Görev tanımı: "the WC room" ifadesini içeren satır ile "pos(305,218)" ifadesini içeren satır arasındaki satırları, ikisi de dahil olmak üzere yeniden yazın. Bu satırlarda "area" yerine "floor" kullanın ve geri kalan her şeyi değiştirmeden bırakın.

Öğe listesi:

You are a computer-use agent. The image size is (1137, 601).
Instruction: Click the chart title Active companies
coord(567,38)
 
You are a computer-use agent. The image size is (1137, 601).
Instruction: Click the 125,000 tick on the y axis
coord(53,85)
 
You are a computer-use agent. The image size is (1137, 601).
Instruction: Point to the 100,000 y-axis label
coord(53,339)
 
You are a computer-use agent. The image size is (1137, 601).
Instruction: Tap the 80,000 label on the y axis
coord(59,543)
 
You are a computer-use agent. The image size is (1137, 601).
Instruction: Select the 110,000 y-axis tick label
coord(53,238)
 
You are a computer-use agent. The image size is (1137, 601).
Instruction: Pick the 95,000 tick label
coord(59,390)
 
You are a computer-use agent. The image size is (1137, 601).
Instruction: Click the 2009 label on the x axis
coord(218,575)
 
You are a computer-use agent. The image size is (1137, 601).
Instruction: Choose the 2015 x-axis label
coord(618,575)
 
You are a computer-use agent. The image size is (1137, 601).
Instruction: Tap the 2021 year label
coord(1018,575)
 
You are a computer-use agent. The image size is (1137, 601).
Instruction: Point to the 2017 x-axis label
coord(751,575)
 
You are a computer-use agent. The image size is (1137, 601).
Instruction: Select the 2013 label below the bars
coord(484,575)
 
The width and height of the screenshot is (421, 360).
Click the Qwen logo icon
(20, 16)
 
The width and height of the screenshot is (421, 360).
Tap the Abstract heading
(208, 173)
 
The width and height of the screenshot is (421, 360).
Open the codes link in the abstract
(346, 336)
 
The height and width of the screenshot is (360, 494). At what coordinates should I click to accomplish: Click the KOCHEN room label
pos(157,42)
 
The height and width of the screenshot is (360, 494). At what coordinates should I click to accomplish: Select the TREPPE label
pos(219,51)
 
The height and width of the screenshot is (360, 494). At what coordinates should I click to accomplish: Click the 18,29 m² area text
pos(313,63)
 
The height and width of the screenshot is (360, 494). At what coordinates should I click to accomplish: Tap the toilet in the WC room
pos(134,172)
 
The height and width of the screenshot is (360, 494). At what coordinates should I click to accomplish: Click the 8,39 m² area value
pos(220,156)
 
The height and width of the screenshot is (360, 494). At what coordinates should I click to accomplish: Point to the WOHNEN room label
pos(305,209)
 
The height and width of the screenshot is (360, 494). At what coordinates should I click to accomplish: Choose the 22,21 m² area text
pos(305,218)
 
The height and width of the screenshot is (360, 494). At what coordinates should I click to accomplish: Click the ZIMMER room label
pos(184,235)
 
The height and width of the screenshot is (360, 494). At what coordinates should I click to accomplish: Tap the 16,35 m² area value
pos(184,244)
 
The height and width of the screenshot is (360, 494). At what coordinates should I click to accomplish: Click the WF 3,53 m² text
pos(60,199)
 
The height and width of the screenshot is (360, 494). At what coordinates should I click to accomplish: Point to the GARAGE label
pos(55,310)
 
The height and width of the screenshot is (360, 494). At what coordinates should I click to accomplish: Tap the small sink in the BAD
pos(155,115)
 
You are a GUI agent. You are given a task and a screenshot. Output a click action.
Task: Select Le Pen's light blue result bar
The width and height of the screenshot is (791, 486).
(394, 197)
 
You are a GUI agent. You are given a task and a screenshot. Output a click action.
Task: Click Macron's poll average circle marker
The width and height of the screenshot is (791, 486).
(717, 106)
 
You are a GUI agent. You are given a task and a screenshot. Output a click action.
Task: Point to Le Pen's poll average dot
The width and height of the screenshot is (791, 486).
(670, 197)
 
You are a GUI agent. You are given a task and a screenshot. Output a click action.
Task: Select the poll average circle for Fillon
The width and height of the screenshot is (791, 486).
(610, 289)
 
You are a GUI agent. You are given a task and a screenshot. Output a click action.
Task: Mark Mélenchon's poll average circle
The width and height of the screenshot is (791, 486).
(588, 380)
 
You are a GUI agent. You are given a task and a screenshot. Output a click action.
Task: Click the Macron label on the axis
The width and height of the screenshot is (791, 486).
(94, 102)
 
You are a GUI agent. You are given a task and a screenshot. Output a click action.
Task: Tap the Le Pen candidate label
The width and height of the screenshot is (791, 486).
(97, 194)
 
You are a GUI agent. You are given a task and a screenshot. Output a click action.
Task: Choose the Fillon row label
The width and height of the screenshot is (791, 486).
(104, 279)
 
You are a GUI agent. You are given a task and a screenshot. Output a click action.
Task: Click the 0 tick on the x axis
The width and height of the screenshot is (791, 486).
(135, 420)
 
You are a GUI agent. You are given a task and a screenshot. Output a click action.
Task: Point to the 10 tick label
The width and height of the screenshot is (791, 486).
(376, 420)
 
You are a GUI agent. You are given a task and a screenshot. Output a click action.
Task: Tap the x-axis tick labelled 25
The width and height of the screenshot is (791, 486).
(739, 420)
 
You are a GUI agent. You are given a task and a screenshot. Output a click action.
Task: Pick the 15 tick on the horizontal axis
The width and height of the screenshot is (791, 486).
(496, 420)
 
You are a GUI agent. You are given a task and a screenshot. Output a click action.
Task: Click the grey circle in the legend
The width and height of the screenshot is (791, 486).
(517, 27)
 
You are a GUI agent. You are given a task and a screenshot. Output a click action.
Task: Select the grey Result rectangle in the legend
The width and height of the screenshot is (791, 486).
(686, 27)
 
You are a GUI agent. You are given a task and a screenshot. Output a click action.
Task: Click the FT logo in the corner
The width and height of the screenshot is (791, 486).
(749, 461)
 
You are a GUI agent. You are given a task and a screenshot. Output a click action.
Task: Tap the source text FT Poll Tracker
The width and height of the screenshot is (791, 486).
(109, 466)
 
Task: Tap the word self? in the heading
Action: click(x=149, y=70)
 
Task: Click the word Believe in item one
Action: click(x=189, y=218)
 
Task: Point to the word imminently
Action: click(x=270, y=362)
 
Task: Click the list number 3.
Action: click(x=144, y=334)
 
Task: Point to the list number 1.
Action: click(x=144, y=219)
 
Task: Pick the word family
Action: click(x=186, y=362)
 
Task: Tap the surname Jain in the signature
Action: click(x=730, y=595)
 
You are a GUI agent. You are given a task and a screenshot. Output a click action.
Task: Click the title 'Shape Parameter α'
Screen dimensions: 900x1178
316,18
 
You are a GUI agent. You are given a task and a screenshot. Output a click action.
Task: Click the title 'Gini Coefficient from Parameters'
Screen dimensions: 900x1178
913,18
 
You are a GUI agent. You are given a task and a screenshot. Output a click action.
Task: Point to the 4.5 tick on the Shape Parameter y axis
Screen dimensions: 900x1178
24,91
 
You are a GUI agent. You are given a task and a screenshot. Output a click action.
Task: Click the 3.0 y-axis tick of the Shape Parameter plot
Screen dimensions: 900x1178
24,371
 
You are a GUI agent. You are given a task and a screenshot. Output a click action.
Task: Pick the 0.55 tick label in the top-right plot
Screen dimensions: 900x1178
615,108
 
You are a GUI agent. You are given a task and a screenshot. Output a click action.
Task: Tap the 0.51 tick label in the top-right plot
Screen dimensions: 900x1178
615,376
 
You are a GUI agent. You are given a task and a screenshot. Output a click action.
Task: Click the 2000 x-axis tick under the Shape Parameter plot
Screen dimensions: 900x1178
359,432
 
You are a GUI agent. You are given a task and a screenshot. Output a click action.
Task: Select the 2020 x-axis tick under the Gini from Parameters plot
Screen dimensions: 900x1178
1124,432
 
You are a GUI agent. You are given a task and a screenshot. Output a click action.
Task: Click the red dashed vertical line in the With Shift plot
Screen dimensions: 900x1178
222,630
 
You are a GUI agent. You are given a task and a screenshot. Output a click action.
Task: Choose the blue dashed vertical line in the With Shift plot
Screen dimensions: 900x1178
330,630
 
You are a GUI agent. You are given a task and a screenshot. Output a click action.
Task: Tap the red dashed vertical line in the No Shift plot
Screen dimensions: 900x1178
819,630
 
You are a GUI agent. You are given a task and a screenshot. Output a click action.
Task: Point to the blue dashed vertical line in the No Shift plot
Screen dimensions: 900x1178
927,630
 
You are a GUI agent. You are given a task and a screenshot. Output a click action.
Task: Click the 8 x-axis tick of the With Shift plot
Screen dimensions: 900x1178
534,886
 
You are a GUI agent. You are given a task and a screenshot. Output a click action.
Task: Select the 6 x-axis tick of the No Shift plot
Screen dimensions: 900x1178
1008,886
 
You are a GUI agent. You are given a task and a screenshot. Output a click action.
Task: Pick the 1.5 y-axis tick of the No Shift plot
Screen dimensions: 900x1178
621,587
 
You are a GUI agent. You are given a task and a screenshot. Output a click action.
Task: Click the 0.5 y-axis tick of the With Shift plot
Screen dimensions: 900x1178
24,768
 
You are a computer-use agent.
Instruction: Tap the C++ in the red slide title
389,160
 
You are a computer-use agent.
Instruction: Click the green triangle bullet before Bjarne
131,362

Görevin yanıtı:
The height and width of the screenshot is (360, 494). At what coordinates should I click to accomplish: Tap the toilet in the WC room
pos(134,172)
 
The height and width of the screenshot is (360, 494). At what coordinates should I click to accomplish: Click the 8,39 m² floor value
pos(220,156)
 
The height and width of the screenshot is (360, 494). At what coordinates should I click to accomplish: Point to the WOHNEN room label
pos(305,209)
 
The height and width of the screenshot is (360, 494). At what coordinates should I click to accomplish: Choose the 22,21 m² floor text
pos(305,218)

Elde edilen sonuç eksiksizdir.